#### Document text ####

The quality of the grown LGT crystal was characterized using a Bruker D8 Advance X-ray diffractometer. We chose the rocking curve mode, with a generator setting of 30 kV and 35 mA.

Micro-hardness measurement

The micro-hardness of the grown LGT crystal was characterized with an HXS-1000A Vickers hardness tester fitted with a diamond indenter. The well-polished LGT crystal with smooth and dominant face was used for measurement. The hardness can be calculated using the formula Hv = 18.18P/d², where P is the mass that is loaded onto the sample in kilograms and d is the average length of the diagonal indentation in millimetres.

Density measurement

The density of LGT at room temperature (20 °C) was measured by using the buoyancy method. Some deionized water in a beaker was weighed, and then a bulk LGT crystal hung by a filament was dipped into the water without touching the bottom or walls of the beaker. The net weight before and after immersion was then recorded.

Measurements of the thermal properties

The melting point of the LGT crystal was measured using a Mettler-Toledo TGA/DSC1/1600HT Thermal Analyzer in the range of 20–850 °C. About 60 mg of LGT was used for the DSC measurement. The LGT sample was placed in an Al₂O₃ crucible with Ar gas flowing at a rate of 60 ml min⁻¹ to avoid oxidation of the LGT at high temperature. The heating rate was 10 °C min⁻¹. After the heating process was completed, the sample was cooled down to room temperature at a rate of 10 °C min⁻¹. From the heating-cooling loop, the melting and crystallization points were obtained. The specific heat was measured between 30 °C and 300 °C at a heating rate of 10 °C min⁻¹. The thermal diffusion was measured by the laser flash method using a laser flash apparatus (NETZSCH LFA 447 Nanoflash) in the range from 28 to 210 °C. A (505)-faceted LGT wafer with a size of 4 × 4 × 1 mm³ was cut and roughly polished. The opposite surfaces are flat and paralleled, and both are coated with graphite for the measurements. When a laser pulse irradiates one side of the sample, the temperature rise on the opposite side is measured by an IR detector. The thermal diffusivity is then calculated using analytical software.

####

Work instructions →
[a] From the LGT crystal measurement text, copy word for word the part that opens with the words containing "The micro-hardness of" and closes with "indentation in millimetres.".
[b] In the LGT crystal measurement text, which instrument was used to characterize the micro-hardness of the grown crystal?
[c] Write what comes next in the text on measuring the LGT crystal, continuing after its final sentence.

#### Collected data ####

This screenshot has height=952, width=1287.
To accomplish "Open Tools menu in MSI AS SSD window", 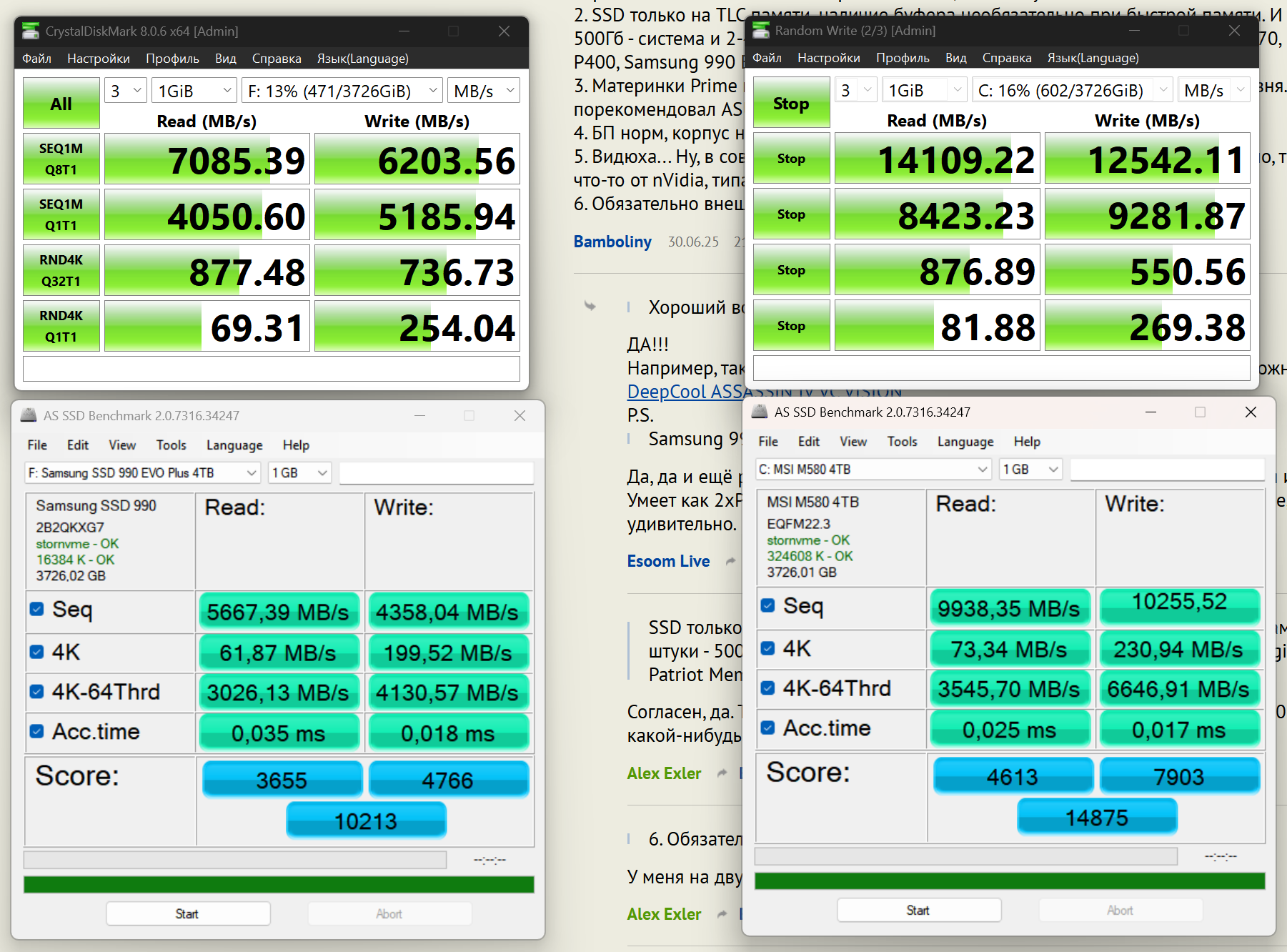I will (902, 441).
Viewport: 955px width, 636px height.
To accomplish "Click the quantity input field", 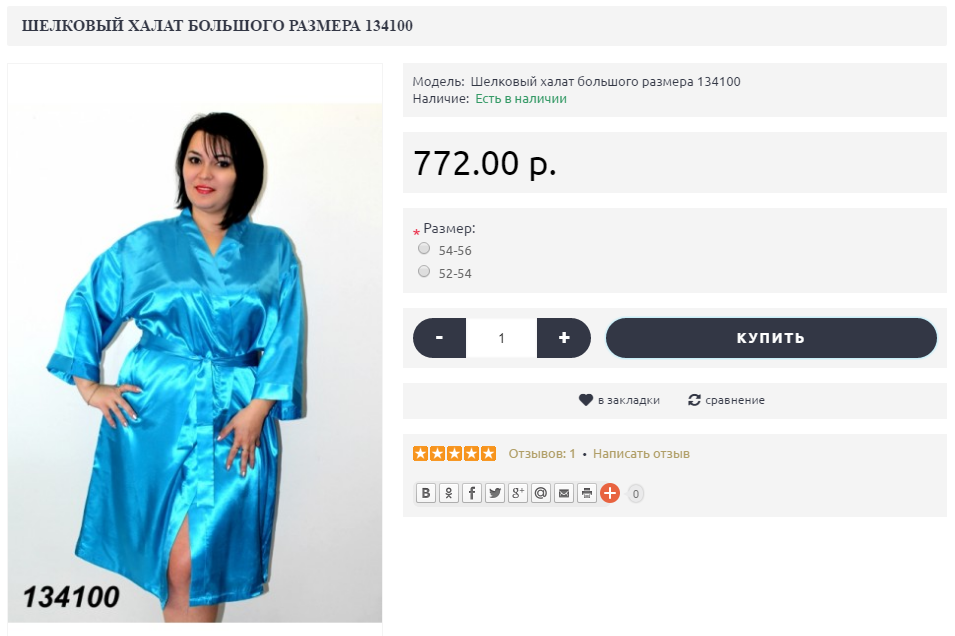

####

Answers per task →
[a]
The micro-hardness of the grown LGT crystal was characterized with an HXS-1000A Vickers hardness tester fitted with a diamond indenter. The well-polished LGT crystal with smooth and dominant face was used for measurement. The hardness can be calculated using the formula Hv = 18.18P/d², where P is the mass that is loaded onto the sample in kilograms and d is the average length of the diagonal indentation in millimetres.

[b] An HXS-1000A Vickers hardness tester fitted with a diamond indenter.

[c]
Optical transmission

The transmission spectra of LGT were recorded at room temperature using a Bruker Vertex 70 spectrometer. The silicon-diode detector works at room temperature over the visible and near-infrared range of 25 000–8000 cm⁻¹. The liquid nitrogen-cooled mercury cadmium telluride (MCT) detector works over a mid-infrared spectral range of 12 000–350 cm⁻¹, and the DTGS detector with works at room temperature over the far-infrared range of 700–10 cm⁻¹. A (505)-faceted LGT wafer with thickness of 2 mm was used for the measurements. The spectral range of our measurements covered 0.9–25 μm.

Results and discussion

Two-step synthesis and characterization of polycrystalline LGT

During the two-step synthesis of LGT, the following two chemical reactions take place.

2Ga + 3Te = Ga₂Te₃ (1)

2Li + 3Ga₂Te₃ + Te = 2LiGa₃Te₅ (2)

For the traditional single-temperature-zone method, the binary Li₂Te with high melting point is easily generated at first. The Li₂Te then encapsulates the molten Ga, which prevents further reaction between Ga and Te. As a result, it is difficult to obtain single-phase high-purity LGT using this method. A new method, two-step synthesis method, was used to synthesize LGT polycrystal. Firstly, a large amount of single-phase Ga₂Te₃ can be easily obtained, because the pressure inside the ampoule is not too high at the reaction temperature, and Ga and Te do not react with the quartz ampoule. The single-phase LGT can be then synthesized from Li, Ga₂Te₃, and Te by the second step reaction. A polycrystalline LGT ingot (shown in Fig. S1†) was successfully synthesized. It was gray in color with many shiny reflective facets. The powder XRD characterization of polycrystalline LGT is presented in Fig. S2.† The XRD pattern is in good agreement with the theoretical pattern calculated from single crystal data.

Modified vertical Bridgman growth of LGT single crystal

Fig. 2 shows the as-grown bulk LGT crystal (a) and a polished LGT plate (b). The as-grown LGT is gray in colour, 16 mm in diameter and 50 mm in length. A small (505)-faceted oriented LGT plate was cut and mechanically polished on two opposite sides for the measurements.

Fig. 2 (a) As-grown bulk LGT crystal with diameter of 16 mm and (b) (505)-faceted LGT plate polished on two sides.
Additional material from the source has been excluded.